En des termes pratiques, cela suppose de privilégier des actions politiques qui sont guidées de tout temps non pas par la seule intelligence des « leaders » politiques, mais aussi et surtout par les limites imposées par la lassitude ou les possibilités de résilience, telles que révélées par les échanges avec les citoyens. L’innovation ici serait de mettre en place des canaux d’échanges entre la population et les « leaders », en dehors des groupes WhatsApp, Facebook, et autres qui sont trop marqués par l’hypocrisie et les éloges vis-à-vis des responsables de partis politiques.
Certains soutiennent qu’il suffit que tous « les Togolais de Lomé à Cinkassé sortent dans la rue » pour qu’ait lieu le miracle, c’est-à-dire la fin du régime militaire du RPT-UNIR. Le problème est qu’au point où nous sommes, tous les Togolais ne sortiront pas dans la rue, non pas parce qu’ils ne le veulent pas, mais parce que les contraintes en termes de manifestations de rue, de grève ou de désobéissance civile sont juste insurmontables pour certains Togolais. L’innovation ici suppose qu’il faut en tenir compte, et accepter que les habitants de Tandjouaré, de Pya ou de Temedja qui estiment ne pas pouvoir participer à une manifestation de rue puissent mener d’autres formes de contestation qu’il leur appartient de déterminer.

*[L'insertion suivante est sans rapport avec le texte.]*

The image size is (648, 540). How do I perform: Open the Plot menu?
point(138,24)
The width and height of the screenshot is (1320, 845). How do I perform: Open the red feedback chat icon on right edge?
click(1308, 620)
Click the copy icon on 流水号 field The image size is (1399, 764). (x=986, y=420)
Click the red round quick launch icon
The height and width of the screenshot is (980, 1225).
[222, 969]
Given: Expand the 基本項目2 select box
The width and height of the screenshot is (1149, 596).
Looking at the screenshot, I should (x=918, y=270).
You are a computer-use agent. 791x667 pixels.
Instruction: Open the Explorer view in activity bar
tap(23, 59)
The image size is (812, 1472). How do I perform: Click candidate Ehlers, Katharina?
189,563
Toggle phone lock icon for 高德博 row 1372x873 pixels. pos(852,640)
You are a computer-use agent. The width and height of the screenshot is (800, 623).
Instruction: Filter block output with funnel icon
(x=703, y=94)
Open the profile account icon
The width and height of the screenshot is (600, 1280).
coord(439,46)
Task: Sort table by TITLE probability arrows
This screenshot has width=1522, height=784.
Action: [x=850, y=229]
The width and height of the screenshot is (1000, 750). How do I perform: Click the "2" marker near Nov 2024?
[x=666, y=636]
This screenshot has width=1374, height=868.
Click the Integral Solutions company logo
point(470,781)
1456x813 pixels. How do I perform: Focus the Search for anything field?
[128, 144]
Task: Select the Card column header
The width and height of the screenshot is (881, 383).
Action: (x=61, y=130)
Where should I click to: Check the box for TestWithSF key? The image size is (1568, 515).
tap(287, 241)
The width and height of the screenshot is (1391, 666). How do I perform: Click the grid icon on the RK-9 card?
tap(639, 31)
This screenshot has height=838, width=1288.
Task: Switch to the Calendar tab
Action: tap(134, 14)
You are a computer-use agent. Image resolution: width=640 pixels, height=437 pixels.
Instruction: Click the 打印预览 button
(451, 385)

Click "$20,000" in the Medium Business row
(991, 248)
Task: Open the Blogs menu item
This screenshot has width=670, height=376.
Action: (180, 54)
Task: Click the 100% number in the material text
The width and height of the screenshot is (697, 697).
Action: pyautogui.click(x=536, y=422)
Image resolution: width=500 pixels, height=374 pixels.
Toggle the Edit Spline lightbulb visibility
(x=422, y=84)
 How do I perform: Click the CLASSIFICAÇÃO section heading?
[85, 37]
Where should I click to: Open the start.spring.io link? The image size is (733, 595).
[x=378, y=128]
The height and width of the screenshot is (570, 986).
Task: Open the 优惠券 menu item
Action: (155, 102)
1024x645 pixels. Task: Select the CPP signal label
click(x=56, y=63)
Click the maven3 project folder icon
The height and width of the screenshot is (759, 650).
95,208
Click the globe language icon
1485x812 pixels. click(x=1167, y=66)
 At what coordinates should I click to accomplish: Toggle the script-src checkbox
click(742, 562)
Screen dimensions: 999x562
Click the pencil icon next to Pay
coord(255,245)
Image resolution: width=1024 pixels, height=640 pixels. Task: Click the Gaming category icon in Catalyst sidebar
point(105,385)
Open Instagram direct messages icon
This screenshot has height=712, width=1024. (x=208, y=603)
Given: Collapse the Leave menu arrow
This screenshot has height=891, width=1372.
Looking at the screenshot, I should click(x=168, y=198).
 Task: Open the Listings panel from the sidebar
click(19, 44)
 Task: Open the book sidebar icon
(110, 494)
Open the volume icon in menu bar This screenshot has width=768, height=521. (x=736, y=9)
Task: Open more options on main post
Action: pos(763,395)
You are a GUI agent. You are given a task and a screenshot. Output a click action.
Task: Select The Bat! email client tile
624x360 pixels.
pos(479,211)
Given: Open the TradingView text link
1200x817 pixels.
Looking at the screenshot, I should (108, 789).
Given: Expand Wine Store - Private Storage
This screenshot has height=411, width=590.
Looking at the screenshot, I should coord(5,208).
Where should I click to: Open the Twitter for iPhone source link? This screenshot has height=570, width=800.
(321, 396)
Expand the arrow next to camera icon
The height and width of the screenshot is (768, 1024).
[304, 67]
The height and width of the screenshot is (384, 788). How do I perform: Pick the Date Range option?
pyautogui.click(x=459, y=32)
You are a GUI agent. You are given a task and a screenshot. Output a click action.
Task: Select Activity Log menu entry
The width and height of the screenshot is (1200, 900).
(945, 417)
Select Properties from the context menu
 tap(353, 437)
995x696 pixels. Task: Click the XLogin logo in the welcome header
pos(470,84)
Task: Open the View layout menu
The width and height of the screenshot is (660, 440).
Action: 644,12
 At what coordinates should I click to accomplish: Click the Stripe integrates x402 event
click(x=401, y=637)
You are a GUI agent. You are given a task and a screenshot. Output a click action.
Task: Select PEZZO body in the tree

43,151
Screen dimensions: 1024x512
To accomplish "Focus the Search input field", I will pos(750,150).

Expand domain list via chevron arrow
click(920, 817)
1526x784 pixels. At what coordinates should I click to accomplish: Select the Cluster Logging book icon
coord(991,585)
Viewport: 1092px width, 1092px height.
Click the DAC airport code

Jusqu’ici, nous avons commis l’erreur de ranger automatiquement derrière le régime tous ceux qui ne pouvaient s’inscrire dans la forme unique de contestation retenue par les QG (quartiers Généraux) des partis politiques.
La refondation du Togo commence par la refonte de notre réflexion sur l’action politique censée nous mener vers le changement politique. Comme on dit, « le plus dur n’est pas d’adopter de nouvelles habitudes ; c’est d’abandonner les anciennes ».
A. Ben Yaya
New York, 20 janvier 2022
Quelles propositions concrètes dans ce laïus ? On n’est guère plus avancé après lecture sur le contenu de l’organisation concrète de “canaux d’échanges entre la population et les « leaders »” et la manière de les organiser ? Pas davantage sur les “autres formes de contestation” ? En revanche, très bel exercice dans l’art de parler pour ne rien dire ou si peu ou de parler…pour…exister ! En conséquence il est peu probable que les togolais puissent en tirer un quelconque enseignement pour la lutte.